(Document passage):

☆ ☆ ☆ ☆

Not quite done with the bad luck yet

My bicycle has decided that it doesn’t like its innertubes much, and has started shredding the valves (three tubes destroyed so far). I reckon the valve holes in the wheel are just a bit too small for the valves, and the edges of the holes are just a bit too sharp, so I’ve switched to a different type of valve which is much skinnier. With new innertubes costing around £4.50, the bike is almost costing more than the Tube.

Had a phone call from the manager of the club this evening. Yes, that club. He seems like a very pleasant chap, but clearly not quite pleasant enough to stop me spending too much money in his club. He says he has an itemised bill of everything I spent that night, which I’m very much looking forward to seeing. Not in a “Yay! We’re going to the Zoo!” way, obviously. But it will be interesting to see where that time and money went.

He already knew about the police investigation, and I gave him the thrilling news of the lab report. Might help.

Doing a bit better today

The police are taking me seriously, and the matter is currently residing with Tower Hamlets CID. I don’t know how high this is on their list of priorities, so I’d appreciate it if the paedophiles, serial killers, and drug dealers in the area could curtail their activities for a while. Thanks.

Support from family and friends has been nothing short of amazing, and I’m especially grateful to Steve for being utterly dependable and pointing me at Scotland Yard.

Of course, it would be nice if the banks could make the distinction between me choosing to spend my money and someone else coercing me into giving my money away, but I’m not sure I’m ever going to win that argument. But I can take my business elsewhere.

Coping with catastrophe

What a week. Scraped off the pavement at 2am on Sunday by an ambulance, with no idea how I got there, and vague memories of spending over 600 pounds in a club. Spent the rest of the day (once I’d passed out and come round twice more) throwing up. Then I found the credit and debit card receipts totalling over £5,600. This did not help the nausea.

In fact, nothing helped the nausea and I was still feeling sick on Monday. The doctors at work gave me something for the sickness and sent off a urine sample for analysis. It came back positive for amphetamine! They’re still checking for Rohypnol.

☆ ☆ ☆ ☆

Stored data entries
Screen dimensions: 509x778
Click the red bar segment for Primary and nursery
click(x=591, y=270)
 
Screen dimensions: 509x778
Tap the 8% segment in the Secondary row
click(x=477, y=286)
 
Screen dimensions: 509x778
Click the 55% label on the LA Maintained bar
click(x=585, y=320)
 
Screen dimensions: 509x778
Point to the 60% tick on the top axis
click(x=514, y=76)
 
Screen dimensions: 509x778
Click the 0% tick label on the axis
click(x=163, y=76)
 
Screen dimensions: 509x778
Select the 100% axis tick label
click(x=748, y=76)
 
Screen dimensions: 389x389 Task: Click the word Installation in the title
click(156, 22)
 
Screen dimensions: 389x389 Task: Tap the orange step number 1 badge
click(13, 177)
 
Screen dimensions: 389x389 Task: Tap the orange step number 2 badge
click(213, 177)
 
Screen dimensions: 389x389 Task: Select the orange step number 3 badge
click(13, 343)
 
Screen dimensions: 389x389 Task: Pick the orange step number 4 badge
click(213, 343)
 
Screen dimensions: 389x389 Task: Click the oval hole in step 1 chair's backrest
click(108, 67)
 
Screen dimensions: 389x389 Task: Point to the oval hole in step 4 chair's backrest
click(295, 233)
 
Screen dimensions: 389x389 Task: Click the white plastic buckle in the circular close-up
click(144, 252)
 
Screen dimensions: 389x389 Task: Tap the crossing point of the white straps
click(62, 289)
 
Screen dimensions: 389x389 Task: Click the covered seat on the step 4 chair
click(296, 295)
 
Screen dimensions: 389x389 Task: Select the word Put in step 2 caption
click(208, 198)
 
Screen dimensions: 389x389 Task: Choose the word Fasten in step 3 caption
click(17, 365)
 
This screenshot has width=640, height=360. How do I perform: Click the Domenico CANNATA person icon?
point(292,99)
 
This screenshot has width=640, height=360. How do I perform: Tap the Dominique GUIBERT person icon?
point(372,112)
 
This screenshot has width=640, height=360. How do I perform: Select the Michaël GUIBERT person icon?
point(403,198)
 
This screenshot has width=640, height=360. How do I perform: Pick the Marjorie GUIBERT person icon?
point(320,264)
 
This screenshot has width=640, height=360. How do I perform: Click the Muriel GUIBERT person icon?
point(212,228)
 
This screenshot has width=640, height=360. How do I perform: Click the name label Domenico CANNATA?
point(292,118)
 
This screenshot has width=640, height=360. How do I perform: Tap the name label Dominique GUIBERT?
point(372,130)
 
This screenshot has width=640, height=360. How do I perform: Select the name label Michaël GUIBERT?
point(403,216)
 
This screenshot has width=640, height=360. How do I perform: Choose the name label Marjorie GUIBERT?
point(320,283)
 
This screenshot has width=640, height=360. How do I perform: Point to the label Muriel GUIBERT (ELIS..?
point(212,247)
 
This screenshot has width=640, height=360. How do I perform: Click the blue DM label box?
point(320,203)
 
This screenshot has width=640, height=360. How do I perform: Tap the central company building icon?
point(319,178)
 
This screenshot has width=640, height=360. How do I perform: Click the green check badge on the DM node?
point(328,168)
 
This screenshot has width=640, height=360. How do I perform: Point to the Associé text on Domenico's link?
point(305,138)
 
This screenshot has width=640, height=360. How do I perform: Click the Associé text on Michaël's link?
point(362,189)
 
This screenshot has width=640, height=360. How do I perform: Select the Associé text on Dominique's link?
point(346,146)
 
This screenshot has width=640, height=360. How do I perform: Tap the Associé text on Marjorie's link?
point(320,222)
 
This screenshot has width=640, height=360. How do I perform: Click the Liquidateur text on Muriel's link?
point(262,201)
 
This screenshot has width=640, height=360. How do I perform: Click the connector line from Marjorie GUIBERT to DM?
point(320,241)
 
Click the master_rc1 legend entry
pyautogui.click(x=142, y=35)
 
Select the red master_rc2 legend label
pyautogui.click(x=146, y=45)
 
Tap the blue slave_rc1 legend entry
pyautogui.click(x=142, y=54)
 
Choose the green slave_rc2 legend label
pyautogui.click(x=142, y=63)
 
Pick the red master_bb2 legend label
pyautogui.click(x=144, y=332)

☆ ☆ ☆ ☆

(Work instructions): Pick up the blog posts about the night at the club where they stop, writing the next few paragraphs in the same voice.

(Response below):
So it looks like my drinks were spiked and I was conned into maxing out my credit card and overdraft. Either that or I got very drunk and very very stupid. Either way, that club screwed me over and I’m now in a precarious position. Since the transactions were authorised by PIN, the banks’ default position is that I’m liable.

It will take four months to claw my way back into the black, possibly longer. I am not seeing the funny side yet. So if I seem a bit less sparkly than usual, it’s because I’m still mentally kicking myself while trying to live as frugally as possible.

There are those not unrelated to me who may consider it a good thing that I’m having to face some stark financial hardship for a change. They may be right, and that does seem to be one arguably positive thing to come out of the whole mess. I just wish it wasn’t quite so stark.

Domestic carnage

What is it about cleaners that makes them want to destroy expensive glassware?

We fired the last one after she spilt the contents of my lava lamp over the phone, then overfilled the iron from the tap (having been told not to) and plugged it in, blowing up the iron and tripping the circuit breaker. Not to mention the smashing of the uplighter in the living room, and the mysterious disappearance of my giant beer glass.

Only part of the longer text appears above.